The Dispersion (Hebrew: Galut – גלות) lasted almost two millennia, much longer than the 70 years of the Babylonian exile, thus the Diaspora Jews adopted as their common vernacular, the languages from the lands where they resided. Dr. Alvin Schiff was once the the President of the National Center for the Hebrew Language. In his essay, “Why Hebrew is Fundamental” (1999), he writes that Hebrew, “never ceased to be a medium of religious expression for the Jewish people” and that “it is the vehicle of the sacred past, of eternal Jewish values.” Ahad Ha’am (1893), in his essay, “Imitation and Assimilation”, viewed the role of Hebrew during the Dispersion, as both the expression of Judaic heritage and the key to the survival of the Jewish people during the long millennia. He thought that when the Holy Land was once again the ‘physical center of the Jewish people’, then ‘the Hebrew language would be the bridge between the Land and the Diaspora.’
Dr. Schiff writes, “although the initial steps towards the revival of Hebrew in modern times took place in Europe, its full-blown development occurred in the Jewish homeland” with the arrival in the Holy Land of Eastern European Zionist pioneers, chief of whom was Eliezer Ben-Yehuda originally from Lithuania. According to the excellent biography, “Fulfillment of Prophecy” written by Ben-Yehuda’s grandson of the same name, at age 19 Ben-Yehuda already had a vision of a national and spiritual home for the Jewish people. He felt that a Jewish state would need a common language to unify the people and he thought it should be Hebrew. He dedicated his life to this goal. Ben Yehuda and his wife, Devorah, moved to Jerusalem in 1881. He told her they would speak only in Hebrew in their home. Their first son, Ben Zion, was the first Hebrew speaking child in two millennia. With a child about, they had to speak about every day topics – all in Hebrew. Ben Yehuda began to “invent” Hebrew words for things that he did not have a word for. His wife and children must also receive full credit for the revival of Hebrew because they put his ideas into practical, everyday life and sacrificed greatly to “birth” modern Hebrew. Ben-Yehuda suffered with tuberculosis much of his life and his wife, Devorah, contracted it from him and died of it in 1891. At Devorah’s own request, Ben-Yehuda eventually married her younger sister, Hemda who encouraged and helped him in what is probably his greatest work – his Hebrew dictionary. From the 7,704 Hebrew words contained in the T’nakh, Ben Yehuda produced a Hebrew dictionary with over 100,000 Hebrew words that he had gleaned from extra-Biblical writings. He ‘invented’ about 300 Hebrew words. [There is a great movie called “The Word Maker” about Ben-Yehuda’s life that I highly recommend.] Ben-Yehuda died before completing the dictionary, but Hemda and his son Ben Zion completed and published it in 1922.

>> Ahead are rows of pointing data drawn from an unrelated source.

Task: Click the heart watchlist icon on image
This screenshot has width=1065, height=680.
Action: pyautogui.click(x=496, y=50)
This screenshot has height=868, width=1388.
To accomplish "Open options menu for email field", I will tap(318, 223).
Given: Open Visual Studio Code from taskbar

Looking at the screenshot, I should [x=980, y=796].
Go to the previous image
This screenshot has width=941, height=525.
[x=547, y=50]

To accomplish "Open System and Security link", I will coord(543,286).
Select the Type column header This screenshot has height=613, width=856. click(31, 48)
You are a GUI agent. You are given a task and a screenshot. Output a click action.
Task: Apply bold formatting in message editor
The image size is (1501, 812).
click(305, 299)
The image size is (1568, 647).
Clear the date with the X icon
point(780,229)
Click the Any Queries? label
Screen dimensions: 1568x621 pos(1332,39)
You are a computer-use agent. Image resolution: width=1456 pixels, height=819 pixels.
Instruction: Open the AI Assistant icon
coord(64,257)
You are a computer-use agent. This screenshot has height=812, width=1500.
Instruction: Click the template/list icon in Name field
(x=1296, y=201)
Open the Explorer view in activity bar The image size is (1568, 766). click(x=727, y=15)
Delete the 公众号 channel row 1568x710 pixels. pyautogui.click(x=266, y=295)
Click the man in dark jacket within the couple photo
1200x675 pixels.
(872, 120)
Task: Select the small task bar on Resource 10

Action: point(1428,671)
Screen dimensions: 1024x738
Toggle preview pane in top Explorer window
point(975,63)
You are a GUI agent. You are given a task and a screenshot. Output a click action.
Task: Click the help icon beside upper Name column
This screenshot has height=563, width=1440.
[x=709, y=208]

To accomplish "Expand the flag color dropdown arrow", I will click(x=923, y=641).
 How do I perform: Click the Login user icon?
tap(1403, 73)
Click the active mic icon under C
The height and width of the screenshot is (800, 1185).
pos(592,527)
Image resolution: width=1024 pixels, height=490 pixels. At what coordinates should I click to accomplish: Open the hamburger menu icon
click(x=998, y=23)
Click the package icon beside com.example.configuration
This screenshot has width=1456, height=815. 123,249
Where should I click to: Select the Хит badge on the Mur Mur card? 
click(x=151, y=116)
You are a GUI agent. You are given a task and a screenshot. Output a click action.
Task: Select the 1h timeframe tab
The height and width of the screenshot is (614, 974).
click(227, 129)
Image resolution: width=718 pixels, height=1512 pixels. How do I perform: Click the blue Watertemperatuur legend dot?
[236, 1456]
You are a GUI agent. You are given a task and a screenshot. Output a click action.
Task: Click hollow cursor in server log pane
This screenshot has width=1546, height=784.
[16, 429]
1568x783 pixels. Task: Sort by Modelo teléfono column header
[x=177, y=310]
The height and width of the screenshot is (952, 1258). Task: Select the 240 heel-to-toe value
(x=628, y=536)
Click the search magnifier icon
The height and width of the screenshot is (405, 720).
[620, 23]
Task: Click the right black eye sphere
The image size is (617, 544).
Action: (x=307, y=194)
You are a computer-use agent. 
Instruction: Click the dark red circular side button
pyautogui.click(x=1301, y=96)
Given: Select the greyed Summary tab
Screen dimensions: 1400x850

Dr. Schiff concluded his essay with a powerful observation: “the survival of Hebrew as a Holy Tongue, the survival of the Jewish people in their homeland and in the Diaspora, and the continuity of Jewish nationalism are interdependent.” Hebrew has been the language of the Jews throughout their existence. During dispersions from the Land, its use has waned. During returns to the Land, there have been revivalists of the language like Ben-Yehuda and Nehemiah before him. These visionaries have realized that Hebrew was essential for the survival of the Jewish people, for their spiritual continuity and for the establishment of the Jewish state. So of course, before the nation of Israel was reborn in 1948, the language of that nation had to be reborn and the “mid-wife” was Eliezer Ben-Yehuda! There are some differences between Biblical and Modern Hebrew, (obviously Modern Hebrew has a larger vocabulary), but basically the language is one and if Moses or the prophets could walk down Ben-Yehuda street in Jerusalem today, they would certainly understand much of the Hebrew that they heard! No other language on earth can claim this type of continuity!